What would I expect from a personal robotic assistant? Maybe something like this.
“Don’t eat that. It is very, very bad for you and you can’t afford the extra weight.”
“This person is full of crap. Don’t listen to a word he is saying. Also, his robot is a cheap copy made in China, so it’s full of crap too.”
“If you take this job, based on the latest company financial projections, you will most likely be laid off in another 4 months.”
“It’s time to get up from your desk and take a walk around the building to get your circulation and metabolism back up. Otherwise, you’ll start to get depressed again and put on fat.”
“I would buy this item now since it is almost out of stock and will probably sell for twice as much on eBay.”
“I would not buy this item since it has compounds which, over the next few years, will slowly build up in your system and exacerbate your allergies.”
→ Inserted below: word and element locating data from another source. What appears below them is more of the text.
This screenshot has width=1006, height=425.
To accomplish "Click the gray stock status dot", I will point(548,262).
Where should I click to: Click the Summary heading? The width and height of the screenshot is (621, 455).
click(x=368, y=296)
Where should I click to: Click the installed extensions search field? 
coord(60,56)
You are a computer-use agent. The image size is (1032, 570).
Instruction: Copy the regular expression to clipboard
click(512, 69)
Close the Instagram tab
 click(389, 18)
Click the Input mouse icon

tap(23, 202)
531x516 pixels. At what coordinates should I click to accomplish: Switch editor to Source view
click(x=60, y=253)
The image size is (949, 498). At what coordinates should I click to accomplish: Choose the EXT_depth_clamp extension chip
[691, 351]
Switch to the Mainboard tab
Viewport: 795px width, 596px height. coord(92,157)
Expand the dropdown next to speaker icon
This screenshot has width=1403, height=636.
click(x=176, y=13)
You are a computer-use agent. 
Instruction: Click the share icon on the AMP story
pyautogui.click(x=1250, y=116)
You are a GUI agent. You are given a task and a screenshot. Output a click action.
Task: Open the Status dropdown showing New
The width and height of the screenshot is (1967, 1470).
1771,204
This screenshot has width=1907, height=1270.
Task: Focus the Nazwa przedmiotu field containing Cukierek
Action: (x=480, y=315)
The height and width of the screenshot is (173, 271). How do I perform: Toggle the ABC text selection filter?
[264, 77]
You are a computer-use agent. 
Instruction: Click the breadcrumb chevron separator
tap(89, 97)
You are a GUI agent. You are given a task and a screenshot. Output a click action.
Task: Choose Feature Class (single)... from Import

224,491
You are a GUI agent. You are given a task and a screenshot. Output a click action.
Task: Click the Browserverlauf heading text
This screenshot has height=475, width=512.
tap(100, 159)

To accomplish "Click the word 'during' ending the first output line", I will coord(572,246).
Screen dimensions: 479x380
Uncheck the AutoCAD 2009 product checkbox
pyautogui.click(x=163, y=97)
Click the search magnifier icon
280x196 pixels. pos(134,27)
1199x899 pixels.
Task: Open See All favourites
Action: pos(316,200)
“Don’t drink that. It has been sitting out for too long and the buildup of bacteria and transformation from sweetener to formaldehyde has probably built up to unhealthy levels.”
“You may be very attracted to this guy, but he has had several reports of domestic abuse and his skin tone, temperature, and smell indicates he isn’t very healthy. Be careful.”
“Now that other guy may not be as good looking, but he is loaded, smart, and athletic. Given a choice, I’d go for him.”
Wouldn’t a robotic executive assistant like this be amazing? Of course, at some point they would probably attain self-consciousness and turn against us. If we limit their access to weapons, they won’t be able to revolt, but they might start giving us bad food recommendations to try and kill us off slowly, so we’ll have to keep our eyes open. But that is a lot further off into the future, so why worry about it now?